Email OTP implementation

import secrets
import string
import time
import hashlib
import json

def generate_email_otp(length: int = 8) -> str:
    """Generate a readable alphanumeric OTP, excluding ambiguous characters."""
    alphabet = ''.join(
        c for c in (string.ascii_uppercase + string.digits)
        if c not in '0O1IL'
    )
    return ''.join(secrets.choice(alphabet) for _ in range(length))


async def send_email_otp(email: str, redis, db) -> None:
    user = await db.users.find_by_email(email.lower())
    if not user:
        return  # silent return — don't enumerate accounts

    code = generate_email_otp(8)
    code_hash = hashlib.sha256(code.encode()).hexdigest()

    # Store hash, not plaintext
    await redis.setex(
        f"email_otp:{user.id}",
        600,  # 10 minutes
        json.dumps({
            "code_hash": code_hash,
            "attempts": 0,
            "created_at": int(time.time()),
        })
    )

    await send_email(user.email, "Your login code", code=code)


async def verify_email_otp(user_id: str, submitted_code: str, redis) -> bool:
    cache_key = f"email_otp:{user_id}"
    data_json = await redis.get(cache_key)

    if not data_json:
        raise AuthError("INVALID_CODE", "Code has expired or already been used")

    data = json.loads(data_json)

    # Max 5 attempts before invalidating the code
    if data["attempts"] >= 5:
        await redis.delete(cache_key)
        raise AuthError("MAX_ATTEMPTS", "Too many failed attempts")

    expected_hash = data["code_hash"]
    submitted_hash = hashlib.sha256(submitted_code.upper().encode()).hexdigest()

    if submitted_hash != expected_hash:
        data["attempts"] += 1
        # Update attempt count without extending TTL
        ttl = await redis.ttl(cache_key)
        await redis.setex(cache_key, ttl, json.dumps(data))
        raise AuthError("INVALID_CODE", "Incorrect code")

    # Success: invalidate the code
    await redis.delete(cache_key)
    return True
For short numeric codes (6-8 digits), rate limit aggressively. A 6-digit numeric code has 1,000,000 possible values. With 10 guesses per minute allowed, an attacker has a 1-in-100,000 chance per minute. That's not acceptable without additional signals. Use alphanumeric codes of 8+ characters, or numeric codes of 8+ digits, and limit to 5 attempts per code before invalidation.

The cross-device problem and fallback strategy

The classic cross-device failure: user requests a magic link on their laptop, but their email client opens on their phone. Clicking the link on the phone logs in on the phone, not the laptop tab that's waiting.

The standard solution: use a short-lived session identifier generated in the waiting tab, and poll or use server-sent events to detect completion. When the magic link is consumed on any device, the waiting session receives the authenticated user and completes the login there.

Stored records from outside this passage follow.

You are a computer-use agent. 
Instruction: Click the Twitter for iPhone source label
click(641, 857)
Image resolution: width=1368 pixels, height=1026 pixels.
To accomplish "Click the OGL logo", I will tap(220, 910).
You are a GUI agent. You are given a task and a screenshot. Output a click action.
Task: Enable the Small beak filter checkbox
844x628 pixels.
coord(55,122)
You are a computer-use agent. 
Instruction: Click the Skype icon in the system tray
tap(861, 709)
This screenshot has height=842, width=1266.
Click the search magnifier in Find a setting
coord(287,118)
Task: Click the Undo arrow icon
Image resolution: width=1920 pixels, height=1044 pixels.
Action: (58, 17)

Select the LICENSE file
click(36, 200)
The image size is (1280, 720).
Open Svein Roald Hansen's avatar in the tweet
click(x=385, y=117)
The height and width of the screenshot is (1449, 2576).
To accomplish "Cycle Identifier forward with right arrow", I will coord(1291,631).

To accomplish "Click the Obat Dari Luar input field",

// The waiting tab polls for completion
async function waitForMagicLink(requestId: string): Promise {
  const maxAttempts = 60;  // 5 minutes at 5-second intervals
  for (let i = 0; i < maxAttempts; i++) {
    await new Promise(resolve => setTimeout(resolve, 5000));

    const response = await fetch(`/auth/magic/status?requestId=${requestId}`);
    const result = await response.json();

    if (result.status === 'completed') {
      return { userId: result.userId, token: result.token };
    }
    if (result.status === 'expired') {
      throw new Error('Magic link request expired');
    }
  }
  throw new Error('Timed out waiting for magic link');
}

As a fallback for users who struggle with magic links (email clients that rewrite URLs, corporate firewalls that pre-click links invalidating the token), always offer an email OTP code as an alternative. Show "Or enter the 8-character code from the email" alongside the "Check your email for a link" message. One-click for most users, type-a-code for the edge cases.